Schreiben Sie aus dem Text über mögliche US-Strafzölle auf europäische Autos den Abschnitt wörtlich ab, der mit „Es brennt zurzeit“ beginnt und mit „Dorn im Auge.“ endet.

AUSGEWÄHLTER TEXT:
----

Auto-Industrie unter Druck – Lösen Strafzölle auf europäische PKW Handelskrieg zwischen EU und USA aus?
Es brennt zurzeit an allen Ecken und Enden für die heimischen Autobauer. Nicht nur die schwächere Lage der Weltwirtschaft mit einhergehenden Verkaufsrückgängen macht der wichtigsten deutschen Industriesparte zu schaffen. Auch die politischen Anspannungen mit China und den USA als Hauptstreithähne, die sich über den ganzen Globus ziehen, sind ein den Autobauern ein Dorn im Auge.
Angst vor US-Sonderzöllen auf europäische Autos
Auch nach Ablauf der Frist für einen offiziellen Bericht zu möglichen Strafzöllen auf europäische Autos gibt es noch immer keine offizielle Positionierung der US-Regierung. Bis Sonntag sollte das US-Handelsministerium eine Einschätzung dazu vorlegen, ob der Import von Autos und Zulieferteilen die nationale Sicherheit des Landes beeinträchtigt. Kanzlerin Angela Merkel hatte am Wochenende kritisiert, das Ministerium sei offensichtlich zu diesem Schluss gekommen, was erschreckend sei. Eine offizielle Stellungnahme des US-Handelsressorts gab es bisher aber nicht. Vertritt die Behörde tatsächlich diese Sicht, könnte US-Präsident Donald Trump binnen 90 Tagen entscheiden, ob er Sonderzölle erheben will.

----

DATENSATZINHALT:
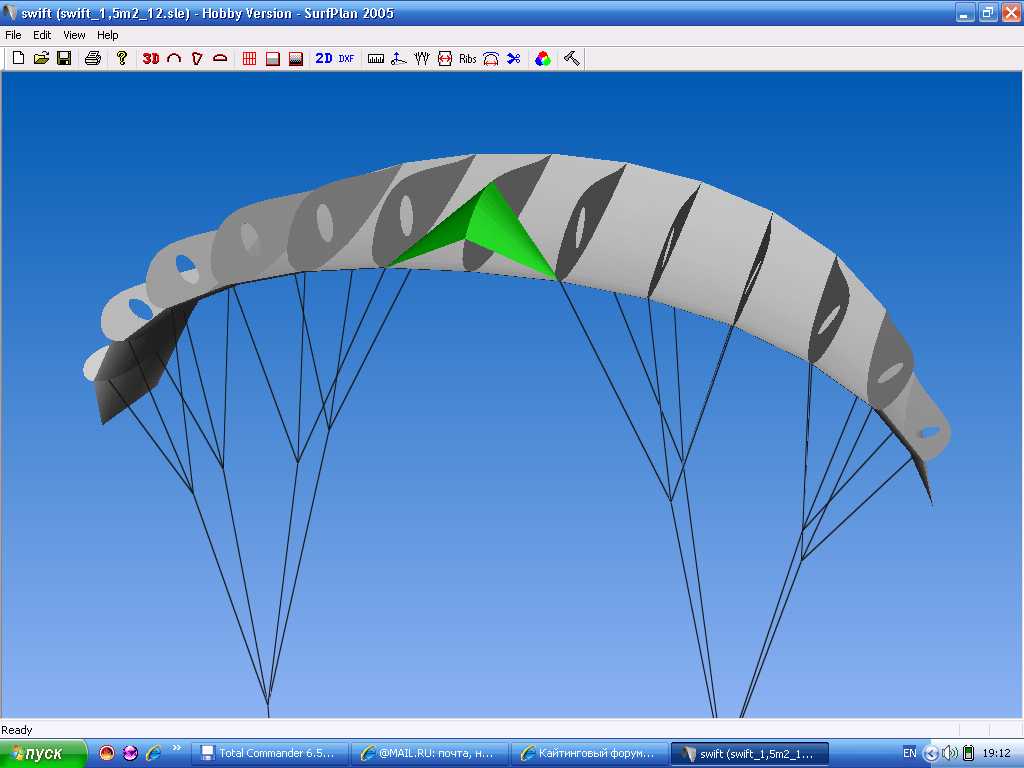
Task: Click the yellow help question mark
Action: click(x=122, y=59)
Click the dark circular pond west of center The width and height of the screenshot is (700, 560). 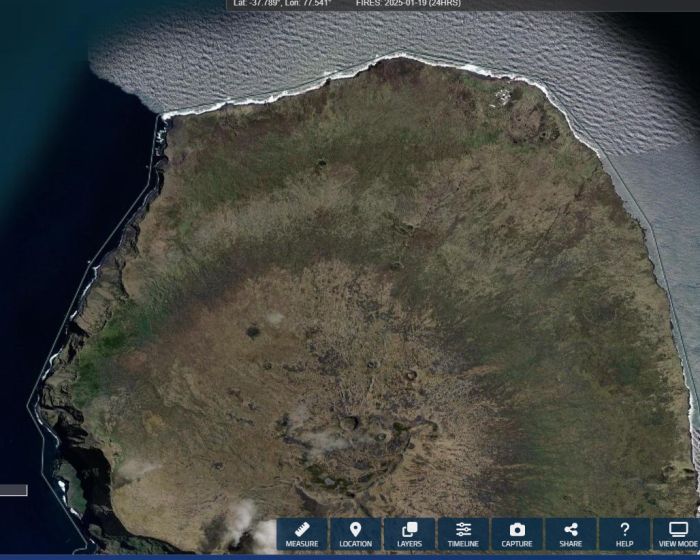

----

ERGEBNIS:
Es brennt zurzeit an allen Ecken und Enden für die heimischen Autobauer. Nicht nur die schwächere Lage der Weltwirtschaft mit einhergehenden Verkaufsrückgängen macht der wichtigsten deutschen Industriesparte zu schaffen. Auch die politischen Anspannungen mit China und den USA als Hauptstreithähne, die sich über den ganzen Globus ziehen, sind ein den Autobauern ein Dorn im Auge.